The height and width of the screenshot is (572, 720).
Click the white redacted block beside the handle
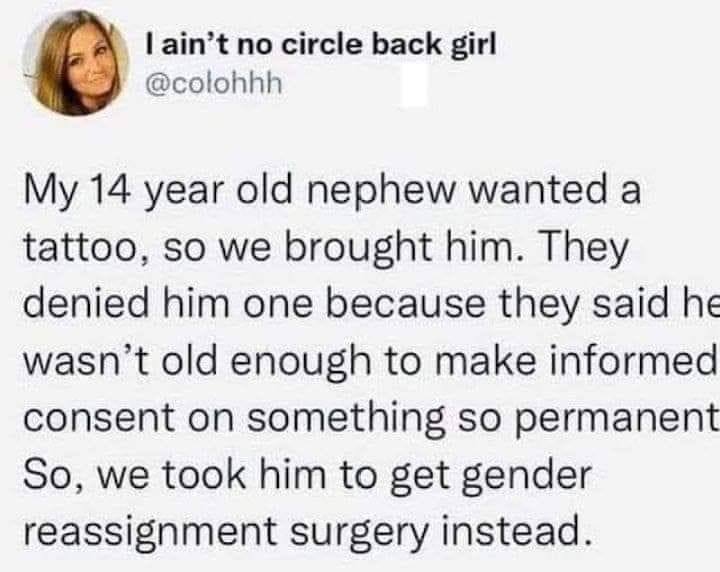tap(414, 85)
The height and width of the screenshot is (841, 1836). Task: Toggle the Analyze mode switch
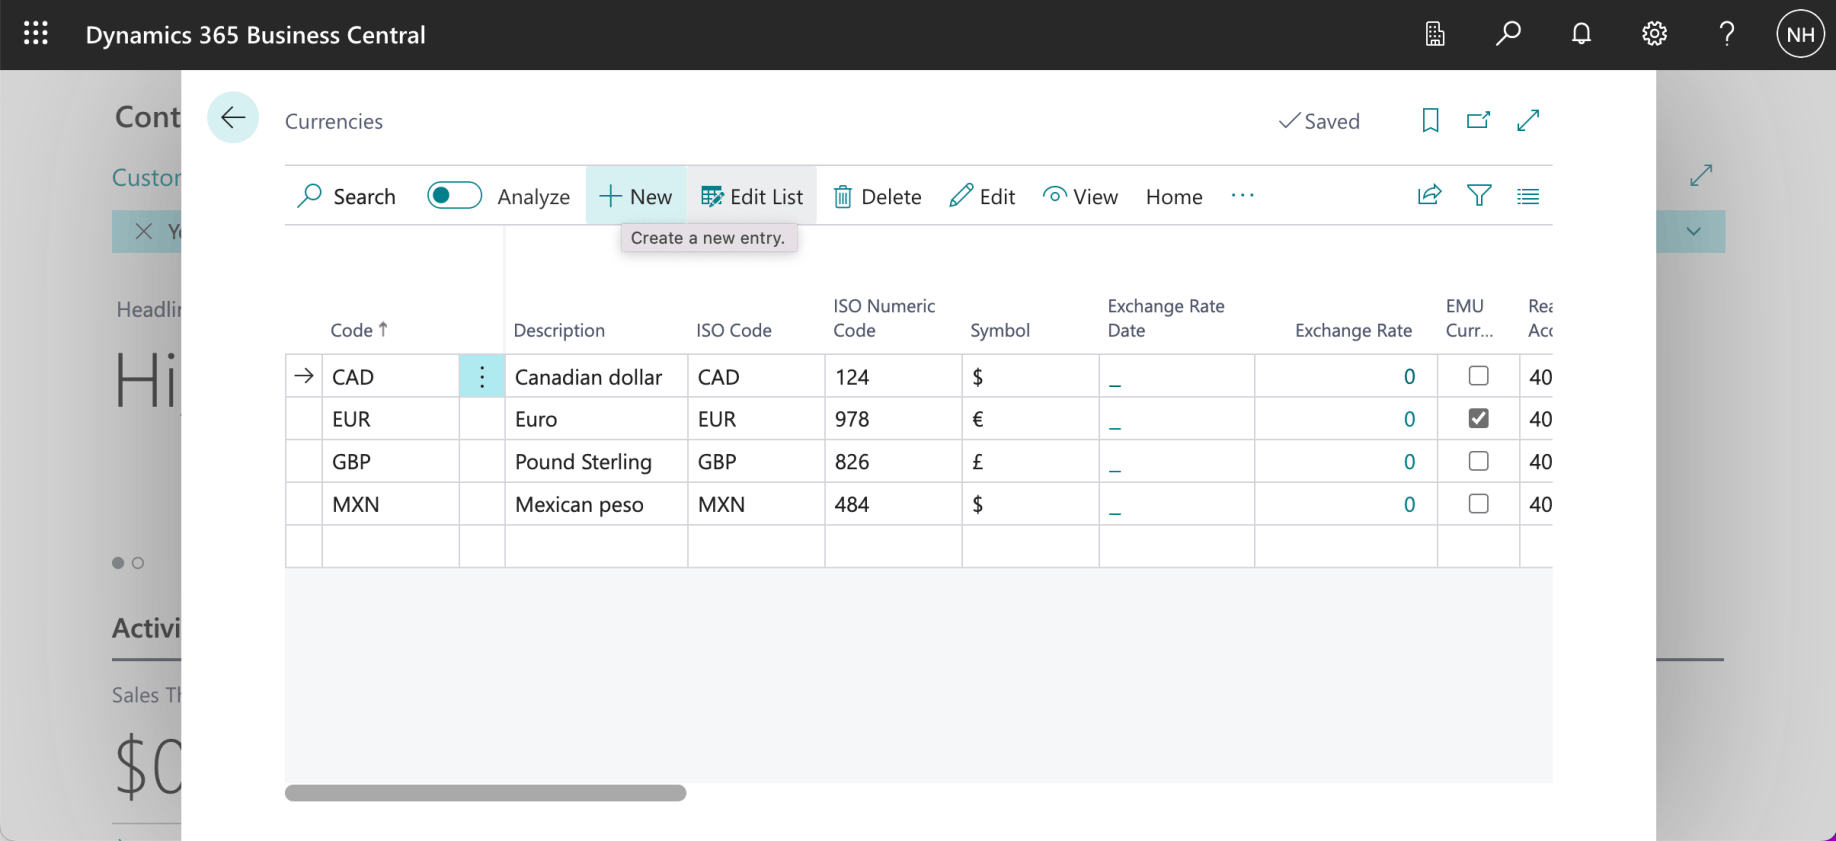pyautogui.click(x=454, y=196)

§ §

▸ **WORK TO COMPLETE**:
Retype, word for word, the lines from the one with "Click the white" through the last line of the entries above, and only those lines. Leave pictures out.

▸ **ANSWER SECTION**:
Click the white redacted block beside the handle
tap(414, 85)
The height and width of the screenshot is (841, 1836). Task: Toggle the Analyze mode switch
pyautogui.click(x=454, y=196)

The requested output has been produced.